Measure what the people are doing. Know your hardcore user base. For us, its people mining fruit trees and creating content. If you are missing hardcore users, you are missing deep fun. Your world isn’t fun if they are only there for two minutes, that’s bullshit time. Your hardcore users are your evangelists and they make extreme investments.

Game structure creates transactions and goals. Don’t change a known working structure unless you are certain you have something better. We took the apple tree people and allowed them to begin cooking with them. Our revenue TRIPLED when they could make apple pie, apple juice, etc.

Don’t sit around your conference room throwing things at each other. You can work a lot less if you work to understand your users.
I think of a leaf when I think of these things. Virtual worlds without structures suck. Worlds that don’t have structures force users to make their own.

We need a new word. Goal interface trumps user interface. Goals are measurable, comparable, accessible, meaningful, scale in challenge as user progresses. User interface should exist to support goal interface.

Why transactions? A transaction is a twittle in the BD. It’s picking up an item, dropping an item, creating an item, it’s selling/buying/trading. It’s concrete, its measurable… and its pleasurable.

Thesis:

- Good online games are engaging past-times

- Great online games have robust market economies with people spending a significant amount of time, capital and intellectual creative inside these spaces living lives.

- All great online games are virtual worlds

Powerpoint will be posted at erikbethke @ livejournal

Worlds in Motion - “Entertainment Content Convergence in Virtual Worlds”

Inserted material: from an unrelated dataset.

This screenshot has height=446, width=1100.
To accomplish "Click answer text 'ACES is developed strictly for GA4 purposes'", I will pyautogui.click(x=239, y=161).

Monday, February 18th, 2008

Live-blogged from Worlds in Motion Summit. Presented by Reuben Steiger of Millions of Us.

We tell stories in weird environments. Those stories we learn are most successful when they employ methods of game play.

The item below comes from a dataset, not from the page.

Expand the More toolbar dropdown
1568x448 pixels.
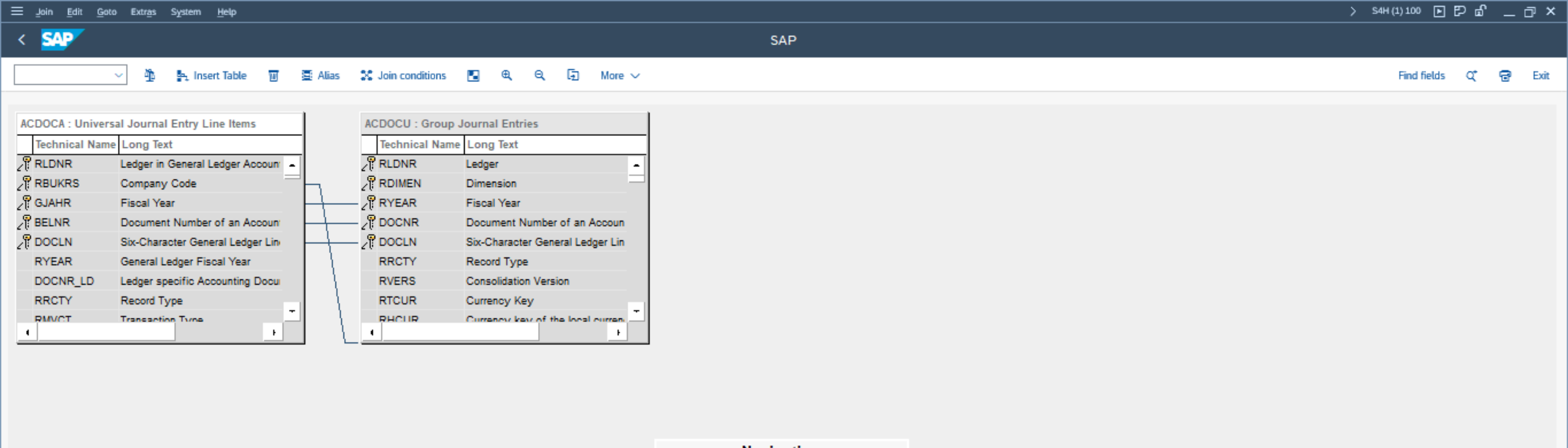(x=620, y=75)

The Internet has failed at storytelling. The first time I had ever heard of the Internet was from someone in college. A fellow student had dropped out of school to be part of a “virtual society” called Geocities. When she described it, Steiger envisioned something that looked like Second Life and was underwhelmed when he saw it.

Up until recently, virtual worlds have been defined by a lack of rules and a different definition of fun. *I* get to define it, not the game designer. There is a new generation of virtual worlds, some on consoles, some simply on web browsers, that look much more like hybrids that look much more game-like and are mass market friendly.

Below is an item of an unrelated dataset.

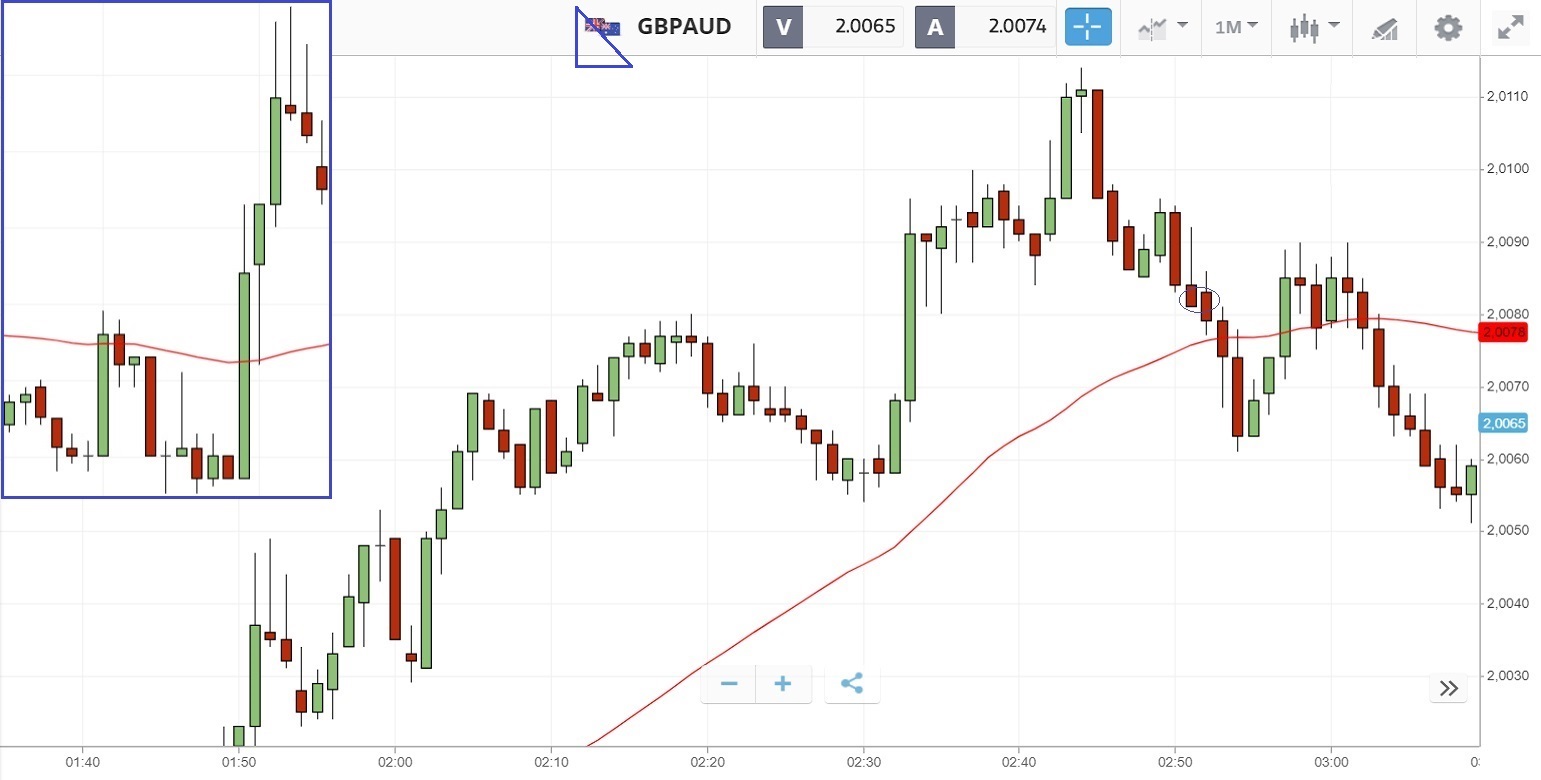Expand the 1M timeframe dropdown
Viewport: 1541px width, 780px height.
[1236, 27]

Second Life has garnered to date about 95% of the media attention, comprises about 1-1 1/2% of the addressable market. This is really a point of inflection.

The forms of entertainment such as film, tv, and entertainment are beginning to blur. As TV came out, entertainment got a little lonely. You could consume packaged entertainment. This continued until broken by MMOs.

Movies lead to gaming. Arguably, Star Wars was the first to show people that not all the money was just in the movie. People are willing to pay for complimentary experiences. One of those additional experiences was gaming. We had arrived.

Club Penguin reverses this model. There’s a character franchise, yes, but there’s not really a story. They just got bought by Disney. Wouldn’t it be interesting if Disney creates a film based on Club Penguin?

Webkinz has extended the game play and the longevity of their product by pairing their product with a virtual world.

Reuben makes three predictions:

1. Social networks will become avatarized. Small virtual world plugins will be released into MySpace, FaceBook, etc.

2. Virtual worlds will become more like social networks. What we’re doing today are very small projects. In the future we will see major projects that drive entire shows.

3. Television tie-ins will increase for virtual worlds. In other worlds, virtual worlds are going to hit the console.